Records from a collection
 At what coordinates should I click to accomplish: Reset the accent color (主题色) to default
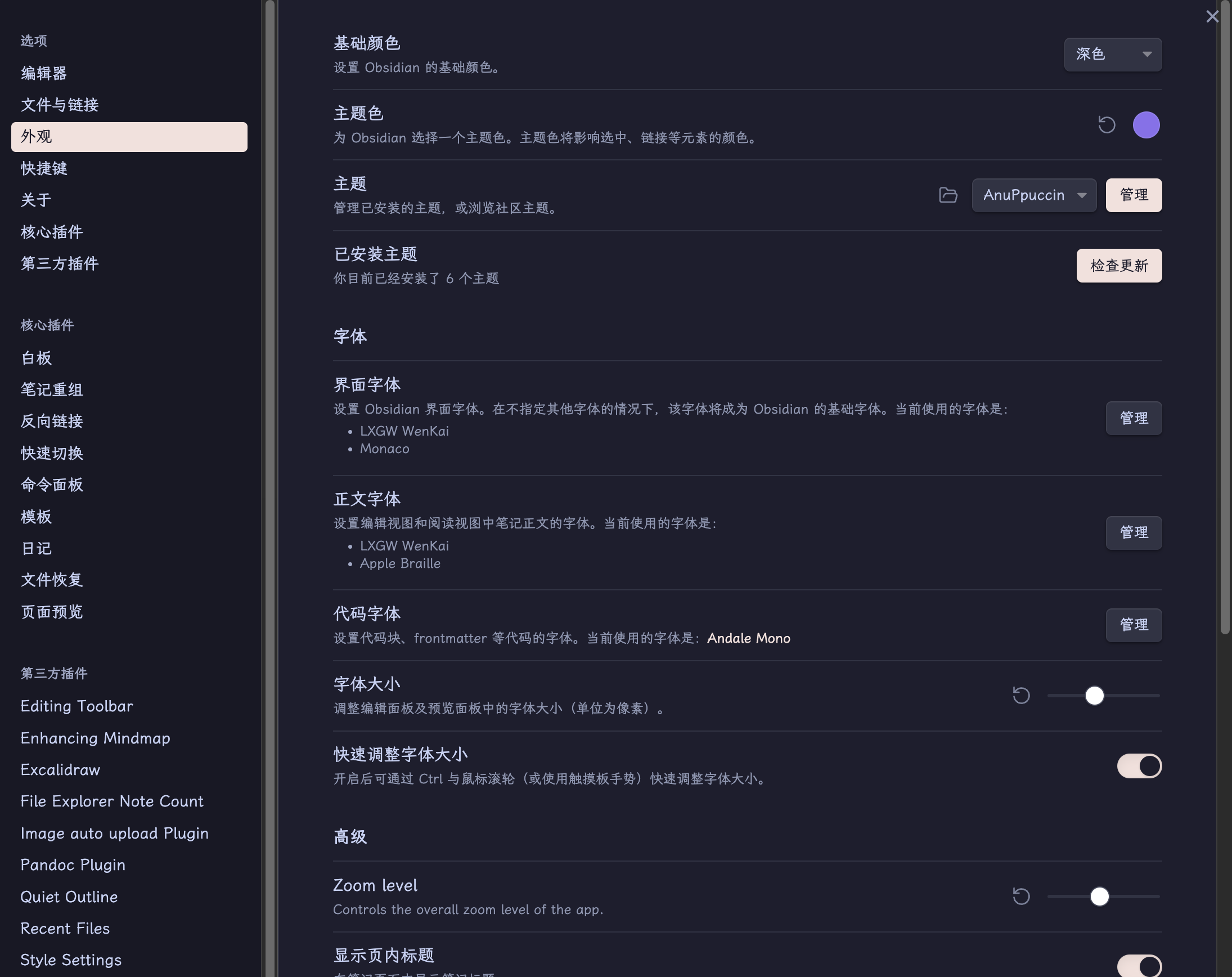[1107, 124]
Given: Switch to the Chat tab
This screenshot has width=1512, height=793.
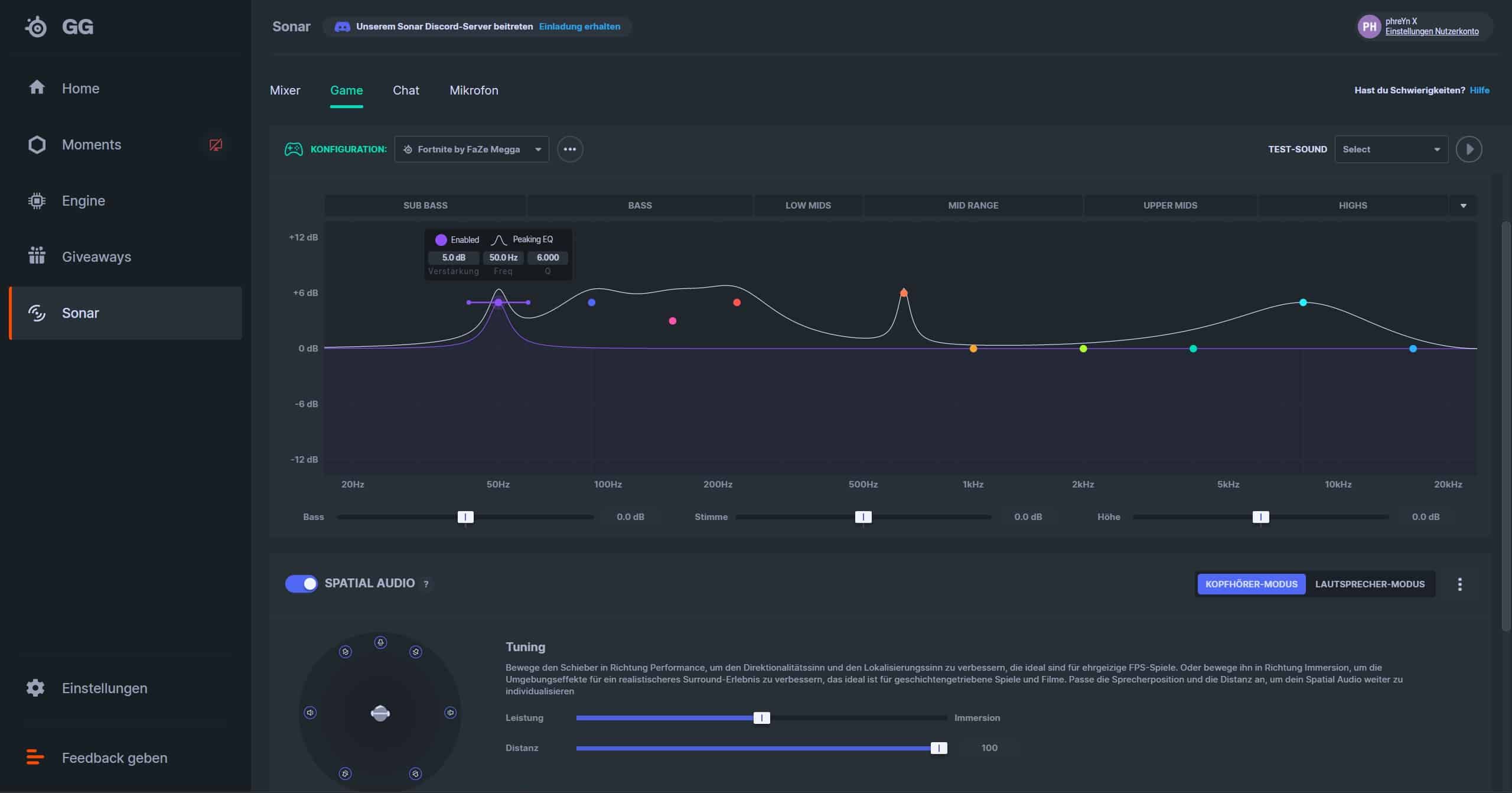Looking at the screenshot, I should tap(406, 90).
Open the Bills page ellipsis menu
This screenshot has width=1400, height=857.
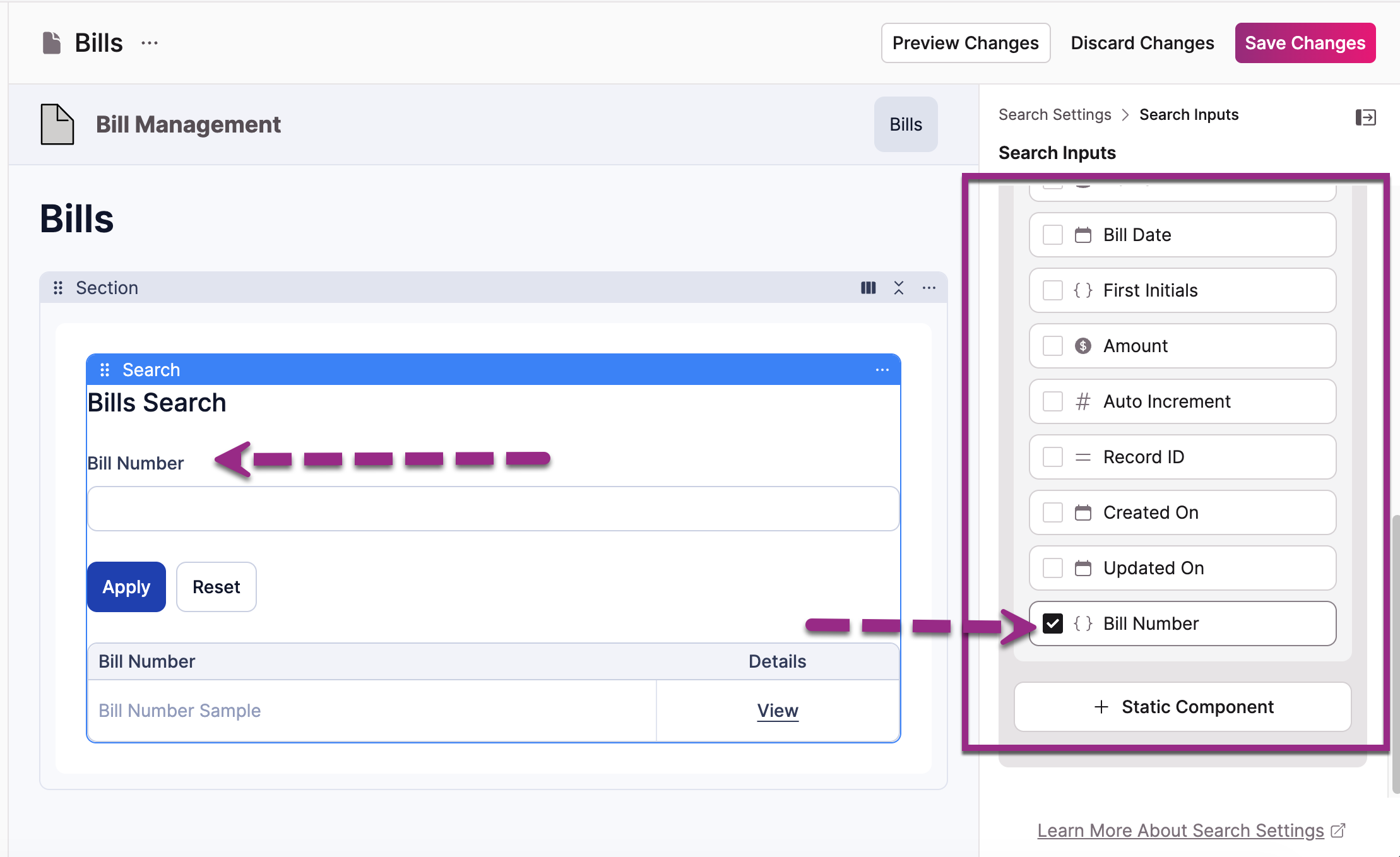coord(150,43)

- Task brief -
The entries above are to be copied exactly, with every picture left out.

- Expected output -
 At what coordinates should I click to accomplish: Reset the accent color (主题色) to default
[1107, 124]
Given: Switch to the Chat tab
This screenshot has width=1512, height=793.
Looking at the screenshot, I should tap(406, 90).
Open the Bills page ellipsis menu
This screenshot has width=1400, height=857.
coord(150,43)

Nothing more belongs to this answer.